KARACHI: Pace (Pakistan) Limited reported a significant improvement in its financial performance for the nine months ended March 31, 2026, posting a profit after tax of Rs672.63 million, up nearly 170% from Rs249.12 million recorded in the corresponding period last year. The strong earnings were primarily supported by strategic investment disposals, higher other income, and improved financial management.

During the review period, the company’s revenue stood at Rs641.64 million, compared to Rs1.13 billion in the same period of the previous year. The decline was mainly attributed to lower inventory sales, as the previous year’s results had benefited from large-scale property transactions. However, recurring income streams, including rental income and service charges from investment properties, remained stable and continued to support operations.

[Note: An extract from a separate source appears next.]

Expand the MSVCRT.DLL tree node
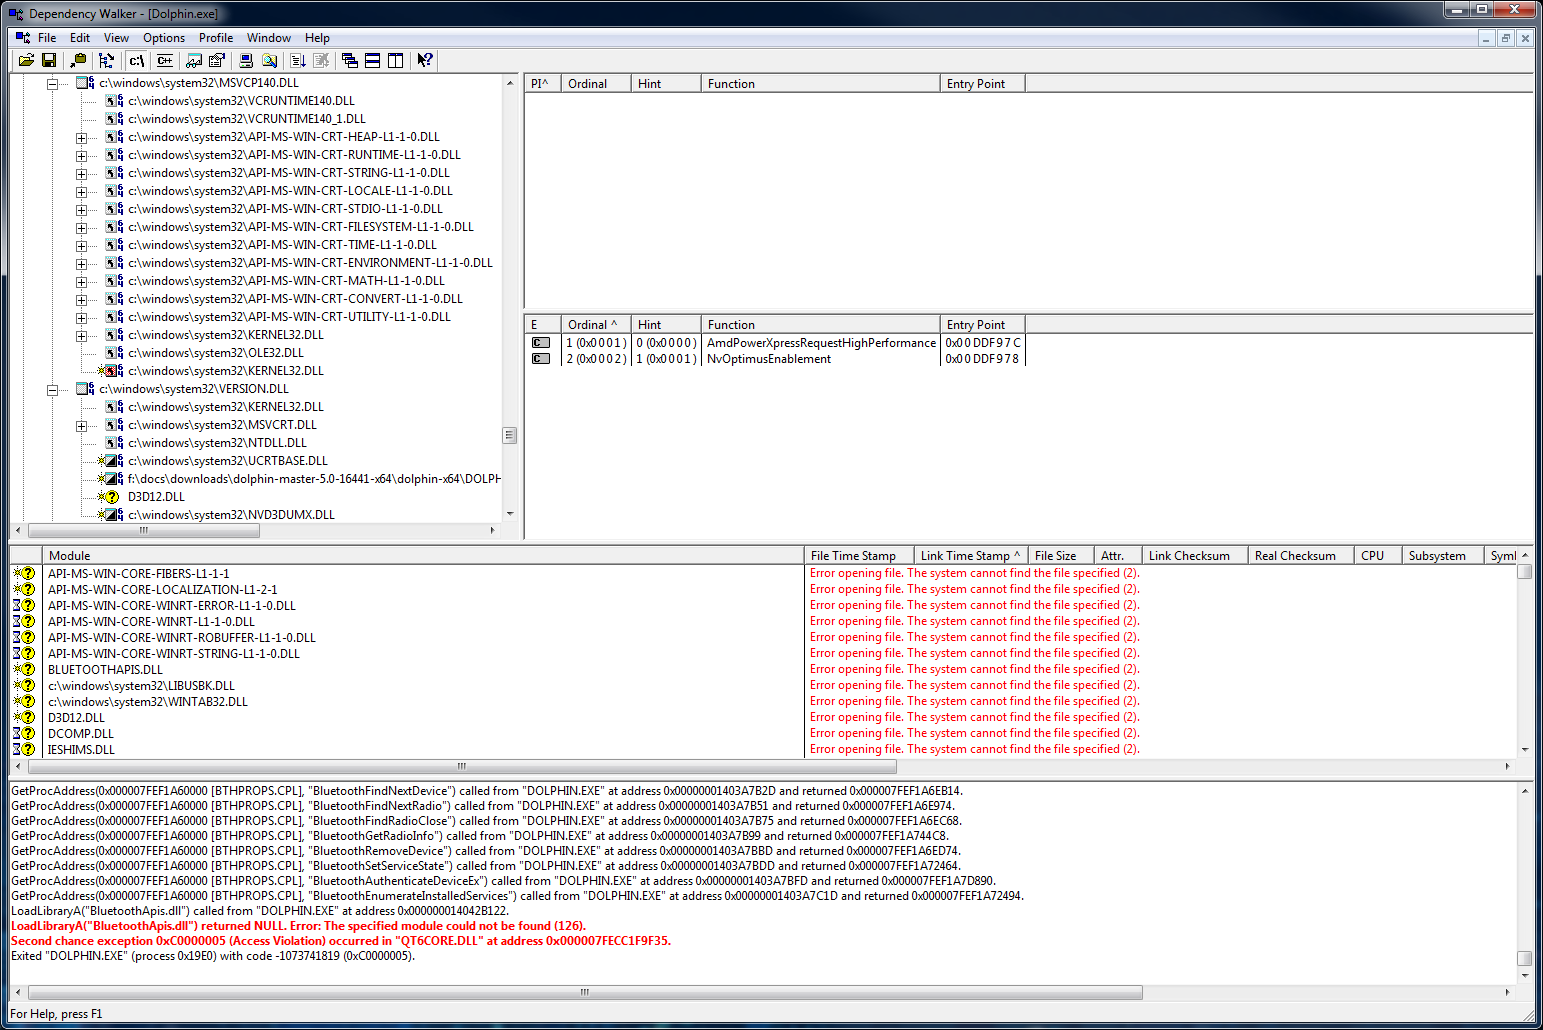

Despite the lower revenue, Pace’s operating profit almost doubled to Rs837.18 million from Rs424.47 million a year earlier. Other income surged to Rs534.90 million, largely driven by gains from the disposal of investments in subsidiaries and an exchange gain arising from the appreciation of the Pakistani rupee against the US dollar on the company’s Foreign Currency Convertible Bonds (FCCBs).

Finance costs also declined to Rs111.72 million, reflecting the company’s ongoing debt reduction and financial restructuring initiatives, which helped strengthen profitability during the period. Earnings per share increased to Rs2.17, compared with Rs0.80 in the corresponding period last year.

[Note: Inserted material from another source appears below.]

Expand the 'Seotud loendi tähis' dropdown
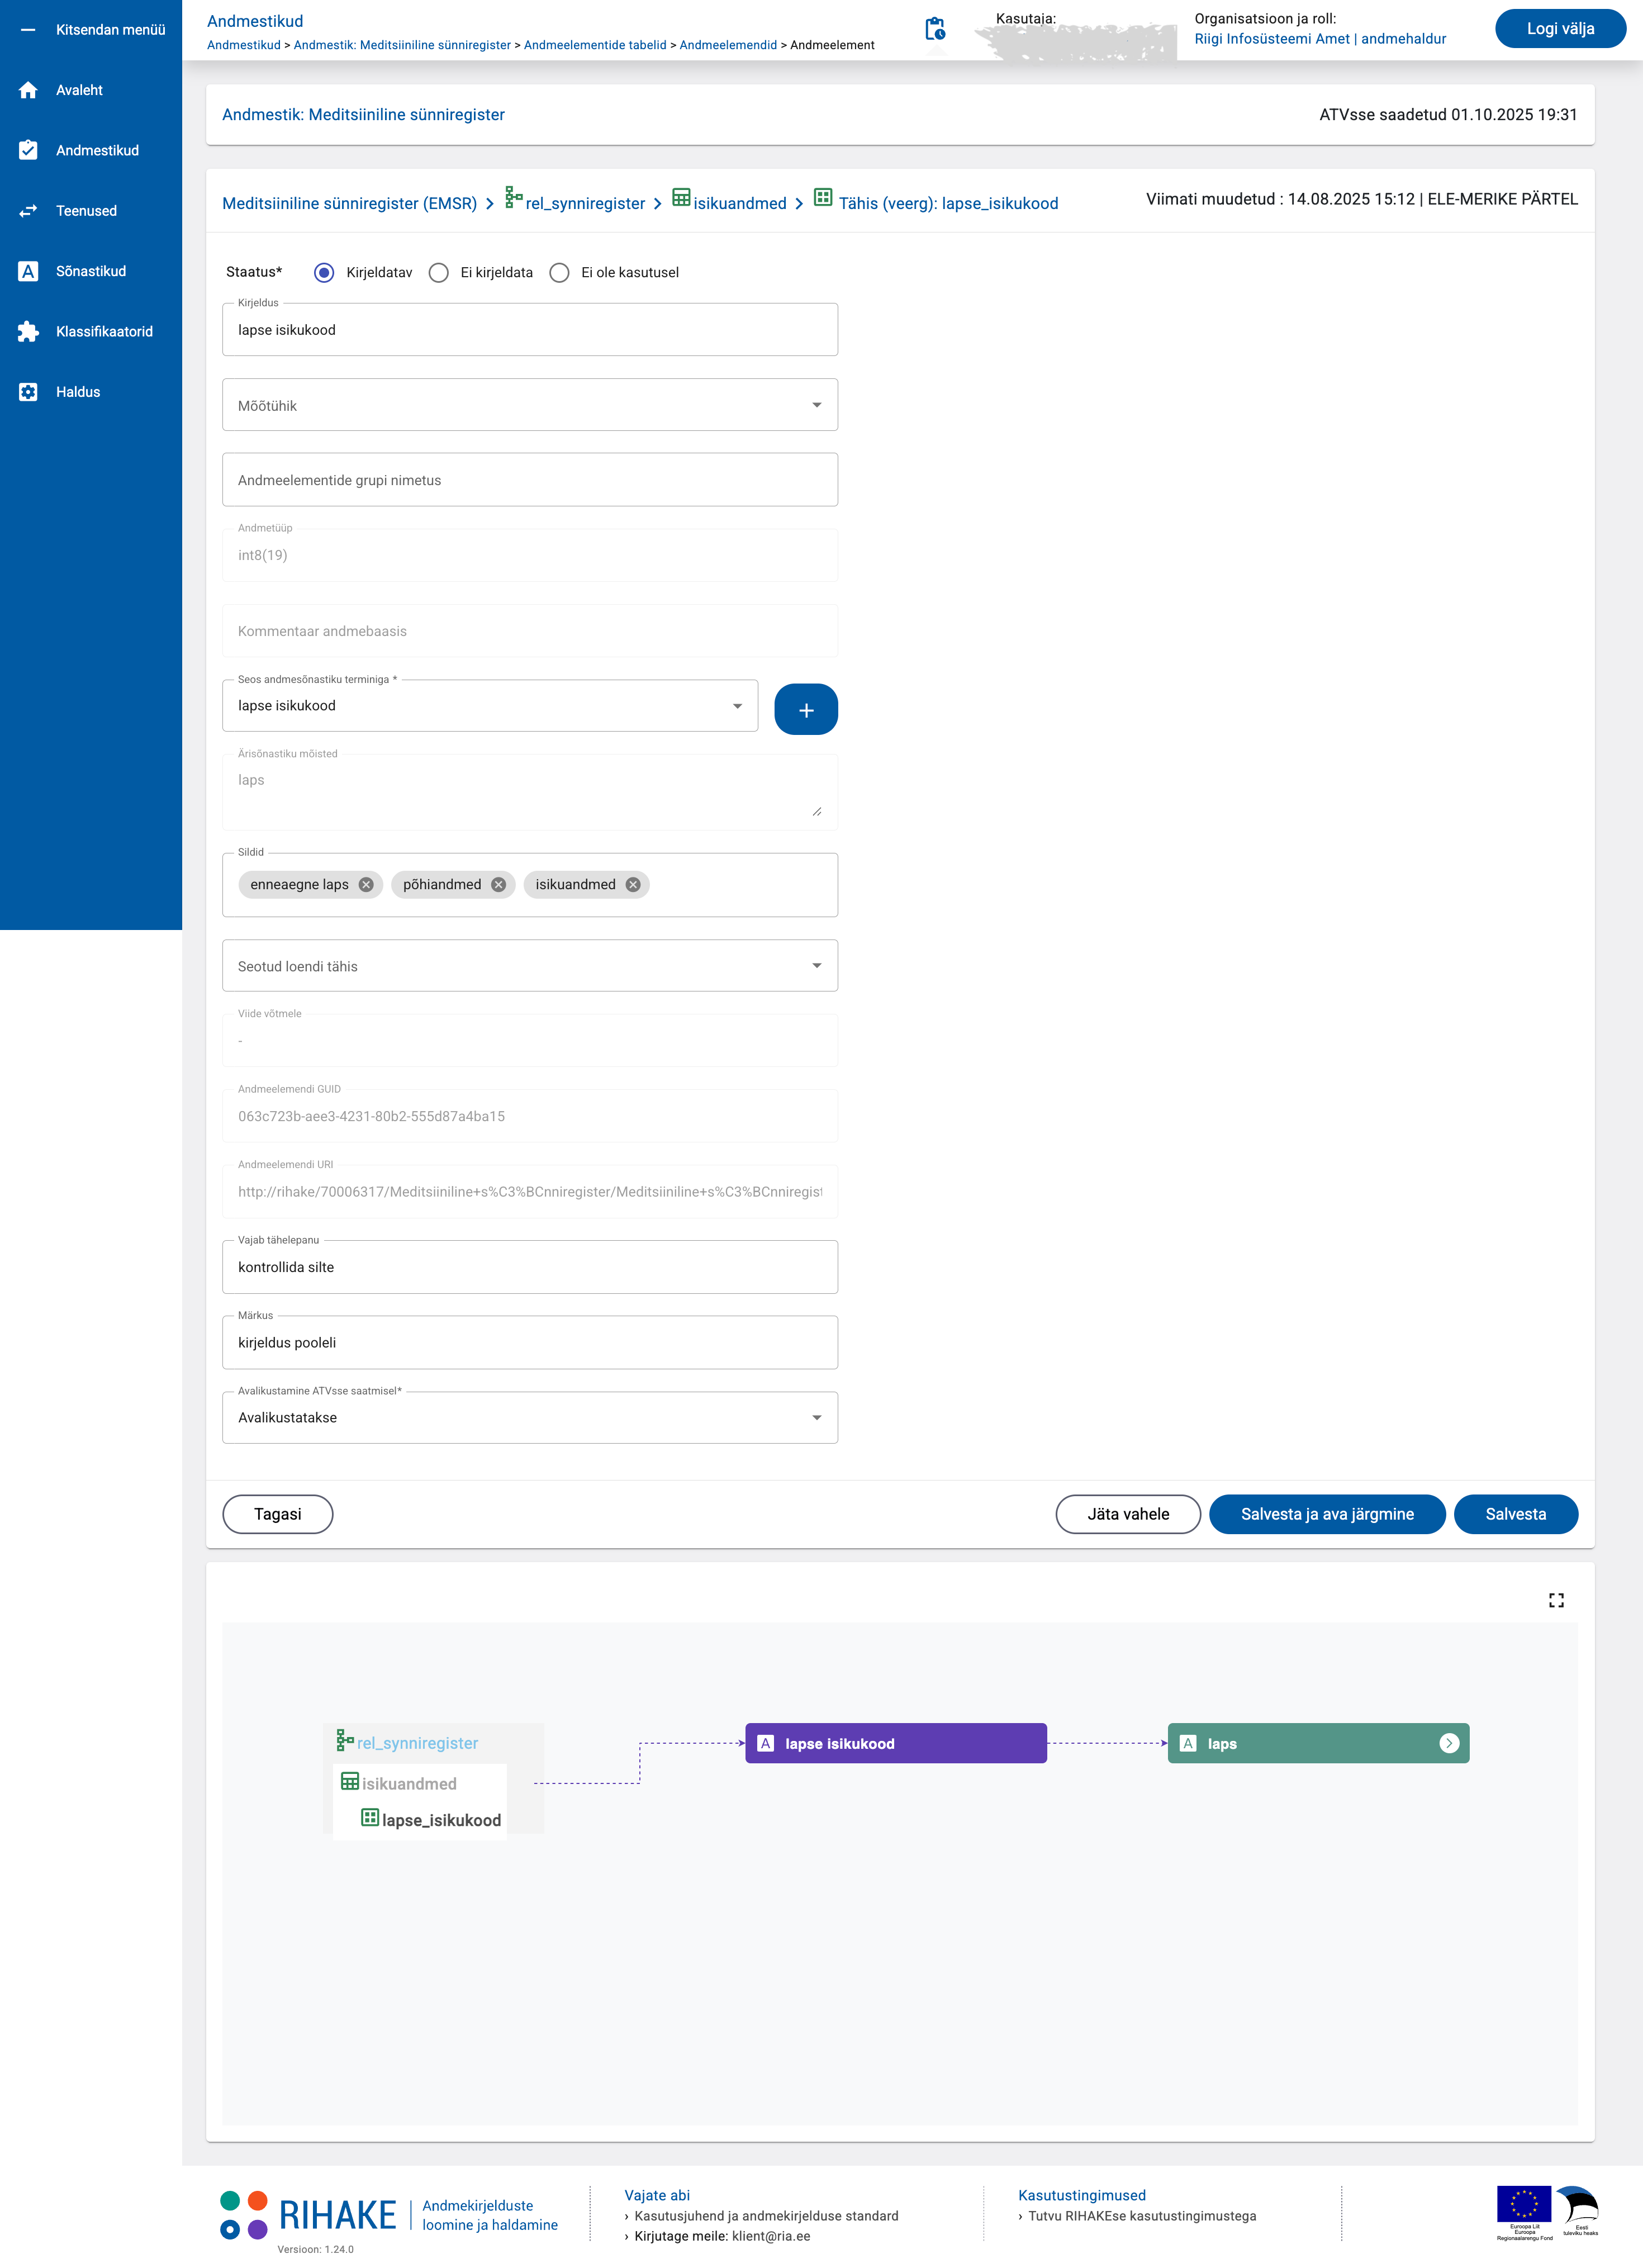 [529, 966]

As part of its portfolio optimization strategy, Pace completed the sale of its 56.79% stake in Pace Super Mall (Private) Limited, generating a gain of Rs361.64 million. The company also partially divested its investment in Pace Barka Properties Limited, recording an additional gain of Rs78.18 million. Management stated that these transactions significantly enhanced liquidity and strengthened the balance sheet.

The company also diversified into the media sector by acquiring print and digital media assets from Media Times Limited for Rs860 million. The acquisition includes prominent media brands such as Daily Times, Aaj Kal, Sunday Times Magazine, and several digital platforms, which are expected to generate new advertising, digital content, and brand monetization opportunities.

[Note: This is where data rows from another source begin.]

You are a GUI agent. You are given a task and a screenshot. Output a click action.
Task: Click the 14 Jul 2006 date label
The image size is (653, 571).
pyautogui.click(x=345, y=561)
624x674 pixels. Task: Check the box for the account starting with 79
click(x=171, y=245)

On the operational front, Pace reported progress on its flagship Pace Tower project, with the lobby completed and finishing work on the remaining residential and commercial units underway. The company is actively marketing the remaining inventory and expects to monetize these units over the coming months. Additionally, it signed a memorandum of understanding with DHA Gujranwala for the development and management of a mixed-use commercial hub, while development plans for a project in DHA City Karachi are also advancing.

Looking ahead, management said it will continue focusing on project execution, inventory monetization, recurring income generation, and prudent financial management. The company believes these initiatives, coupled with ongoing debt restructuring efforts, will strengthen its financial position and support sustainable long-term growth.